● **ПОСТАВЛЕННАЯ ЗАДАЧА 1**
Напечатайте из исходного текста всё, начиная со слов «Эссе и рецензии» и вплоть до слов «тихая, прелестная тень.», без каких-либо изменений.
● **ПОСТАВЛЕННАЯ ЗАДАЧА 2**
Изложите исходный текст в двух предложениях.

● **ИСХОДНЫЙ ТЕКСТ**
|---|

Эссе и рецензии
Шрифт:
Он не только устроил мне издание книжки моих юношеских стихов, но стихи эти разместил, придумал сборнику название и правил корректуру. Вместе с тем я не скрываю от себя, что он, конечно, не так высоко их ценил, как мне тогда представлялось (вкус у А. М. был отличный), — но он делал доброе дело, и делал его основательно. Мне неприятно, повторяю, соваться со своей автобиографией, да и кажется, не я один могу вспомнить его помощь, — мне только хотелось как-нибудь выразить запоздалую благодарность, теперь, когда я уже не могу послать ему письма, писание которого почему-то откладывал, теперь, когда все кончено, теперь, когда от него осталось только несколько книг и тихая, прелестная тень.
1939 ПРОТЕСТ ПРОТИВ ВТОРЖЕНИЯ В ФИНЛЯНДИЮ
(Впервые: “Последние новости”. 31 декабря 1939.)
В эти дни, когда правительство СССР несет смерть, разрушение, ложь в пределы мирной Финляндии, мы, нижеподписавшиеся, считаем себя обязанными заявить самый решительный протест против этого безумного преступления.
Мы утверждаем, что ни малейшей враждебности к финскому народу и к его правительству, ныне геройски защищающим свою землю, у русских людей никогда не было и быть не может. Между Россией и Финляндией не существует таких вопросов, которые не могли бы быть разрешены полюбовно, по мирному соглашению. Вместо этого сталинское правительство, не имеющее никакого права говорить от имени русского народа, проливает, с благословения Гитлера, русскую и финскую кровь. Ради темных замыслов, ради выгод, либо мнимых, либо ничтожных, оно готовит России катастрофу; за его преступления, быть может, придется расплачиваться русскому народу.
Мы утверждаем, что Россия, освободившаяся от коммунистической диктатуры, легко договорится с Финляндией, не нарушив своих интересов и проявив полное уважение к правам и интересам этой страны, которой мы выражаем глубокое сочувствие.
1939 ЛИТЕРАТУРНЫЙ СМОТР
Свободный сборник. Париж, 1939
(Впервые: “Современные записки”, 1940, № 70.)

|---|

● **Записи из источника данных**
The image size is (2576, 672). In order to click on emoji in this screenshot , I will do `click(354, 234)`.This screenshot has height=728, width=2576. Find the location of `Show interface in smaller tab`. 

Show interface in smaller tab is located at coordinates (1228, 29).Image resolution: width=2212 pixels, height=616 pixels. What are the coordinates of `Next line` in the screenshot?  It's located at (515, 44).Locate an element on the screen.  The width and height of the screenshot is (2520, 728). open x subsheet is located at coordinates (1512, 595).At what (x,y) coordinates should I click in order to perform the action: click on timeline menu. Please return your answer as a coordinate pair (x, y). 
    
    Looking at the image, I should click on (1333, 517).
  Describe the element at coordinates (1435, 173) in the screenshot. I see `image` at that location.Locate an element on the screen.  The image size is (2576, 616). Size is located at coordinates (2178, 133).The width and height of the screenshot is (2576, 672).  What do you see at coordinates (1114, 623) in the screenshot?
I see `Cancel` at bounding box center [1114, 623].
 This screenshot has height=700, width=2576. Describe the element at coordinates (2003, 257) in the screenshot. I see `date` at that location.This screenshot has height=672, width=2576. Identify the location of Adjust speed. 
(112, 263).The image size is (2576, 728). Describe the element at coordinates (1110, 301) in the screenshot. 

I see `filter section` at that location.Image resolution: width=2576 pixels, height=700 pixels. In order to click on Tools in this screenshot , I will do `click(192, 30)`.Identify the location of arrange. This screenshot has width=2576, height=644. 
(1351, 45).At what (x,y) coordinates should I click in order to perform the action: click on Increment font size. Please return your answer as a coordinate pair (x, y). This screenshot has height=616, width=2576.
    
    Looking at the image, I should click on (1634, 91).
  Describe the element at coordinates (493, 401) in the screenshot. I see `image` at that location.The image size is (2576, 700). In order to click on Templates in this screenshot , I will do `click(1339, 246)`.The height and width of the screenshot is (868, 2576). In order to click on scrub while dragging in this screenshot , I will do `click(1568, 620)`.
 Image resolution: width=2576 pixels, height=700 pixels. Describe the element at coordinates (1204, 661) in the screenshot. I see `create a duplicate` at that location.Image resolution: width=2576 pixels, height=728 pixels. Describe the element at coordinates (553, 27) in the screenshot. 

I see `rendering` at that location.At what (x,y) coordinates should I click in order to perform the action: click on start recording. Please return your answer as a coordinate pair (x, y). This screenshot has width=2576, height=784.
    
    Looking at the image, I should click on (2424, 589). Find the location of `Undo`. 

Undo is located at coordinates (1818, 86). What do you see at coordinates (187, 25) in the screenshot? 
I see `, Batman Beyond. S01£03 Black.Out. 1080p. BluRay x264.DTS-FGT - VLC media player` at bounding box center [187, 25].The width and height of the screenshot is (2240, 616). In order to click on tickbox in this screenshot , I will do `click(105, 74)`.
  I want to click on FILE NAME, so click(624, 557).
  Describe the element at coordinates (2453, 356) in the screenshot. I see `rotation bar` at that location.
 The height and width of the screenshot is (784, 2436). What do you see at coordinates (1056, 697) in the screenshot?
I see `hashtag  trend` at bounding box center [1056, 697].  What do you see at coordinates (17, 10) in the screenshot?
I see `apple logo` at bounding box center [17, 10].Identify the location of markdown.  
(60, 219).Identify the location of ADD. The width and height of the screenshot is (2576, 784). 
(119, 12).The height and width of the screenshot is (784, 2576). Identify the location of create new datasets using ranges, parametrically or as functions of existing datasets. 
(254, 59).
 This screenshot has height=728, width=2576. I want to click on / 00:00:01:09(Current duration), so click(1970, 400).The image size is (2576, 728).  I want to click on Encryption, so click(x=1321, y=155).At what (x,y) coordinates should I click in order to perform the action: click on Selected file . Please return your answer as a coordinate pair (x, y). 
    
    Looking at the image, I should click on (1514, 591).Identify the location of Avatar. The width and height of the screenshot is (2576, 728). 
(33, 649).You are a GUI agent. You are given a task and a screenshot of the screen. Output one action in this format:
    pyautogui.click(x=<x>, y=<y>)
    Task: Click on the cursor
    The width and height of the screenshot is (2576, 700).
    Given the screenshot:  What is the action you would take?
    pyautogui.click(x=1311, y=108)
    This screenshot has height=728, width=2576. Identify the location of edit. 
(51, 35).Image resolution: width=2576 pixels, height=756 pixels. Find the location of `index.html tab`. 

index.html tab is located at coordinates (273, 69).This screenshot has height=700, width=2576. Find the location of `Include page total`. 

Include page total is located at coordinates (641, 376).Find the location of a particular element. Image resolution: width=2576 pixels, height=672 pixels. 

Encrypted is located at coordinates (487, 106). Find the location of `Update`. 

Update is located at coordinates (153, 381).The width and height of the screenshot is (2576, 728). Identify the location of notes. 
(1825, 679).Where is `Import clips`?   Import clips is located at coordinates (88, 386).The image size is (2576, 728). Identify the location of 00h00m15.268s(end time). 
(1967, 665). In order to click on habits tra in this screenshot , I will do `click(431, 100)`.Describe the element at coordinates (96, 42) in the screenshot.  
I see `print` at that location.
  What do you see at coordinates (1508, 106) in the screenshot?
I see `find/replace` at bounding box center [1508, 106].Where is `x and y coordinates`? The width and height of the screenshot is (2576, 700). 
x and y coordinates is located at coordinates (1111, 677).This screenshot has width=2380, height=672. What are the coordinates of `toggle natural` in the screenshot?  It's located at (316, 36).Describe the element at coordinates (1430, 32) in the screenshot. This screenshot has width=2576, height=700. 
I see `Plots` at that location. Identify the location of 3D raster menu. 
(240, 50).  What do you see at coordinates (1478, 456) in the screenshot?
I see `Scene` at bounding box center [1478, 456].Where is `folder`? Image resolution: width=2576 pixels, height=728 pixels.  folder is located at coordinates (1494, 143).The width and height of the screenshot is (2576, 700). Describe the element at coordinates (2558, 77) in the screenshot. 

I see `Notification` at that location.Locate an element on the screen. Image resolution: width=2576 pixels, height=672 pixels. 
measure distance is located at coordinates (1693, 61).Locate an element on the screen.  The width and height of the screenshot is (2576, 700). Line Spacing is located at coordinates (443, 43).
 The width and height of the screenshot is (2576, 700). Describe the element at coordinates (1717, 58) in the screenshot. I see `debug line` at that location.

|---|

● **ОТВЕТ 1**
Эссе и рецензии
Шрифт:
Он не только устроил мне издание книжки моих юношеских стихов, но стихи эти разместил, придумал сборнику название и правил корректуру. Вместе с тем я не скрываю от себя, что он, конечно, не так высоко их ценил, как мне тогда представлялось (вкус у А. М. был отличный), — но он делал доброе дело, и делал его основательно. Мне неприятно, повторяю, соваться со своей автобиографией, да и кажется, не я один могу вспомнить его помощь, — мне только хотелось как-нибудь выразить запоздалую благодарность, теперь, когда я уже не могу послать ему письма, писание которого почему-то откладывал, теперь, когда все кончено, теперь, когда от него осталось только несколько книг и тихая, прелестная тень.

● **ОТВЕТ 2**
Автор выражает запоздалую благодарность А. М., который устроил издание сборника его юношеских стихов, разместил стихи, придумал название и правил корректуру. Затем идет протест 1939 года против вторжения СССР в Финляндию: нижеподписавшиеся называют его безумным преступлением сталинского правительства и утверждают, что у русских людей никогда не было враждебности к финскому народу.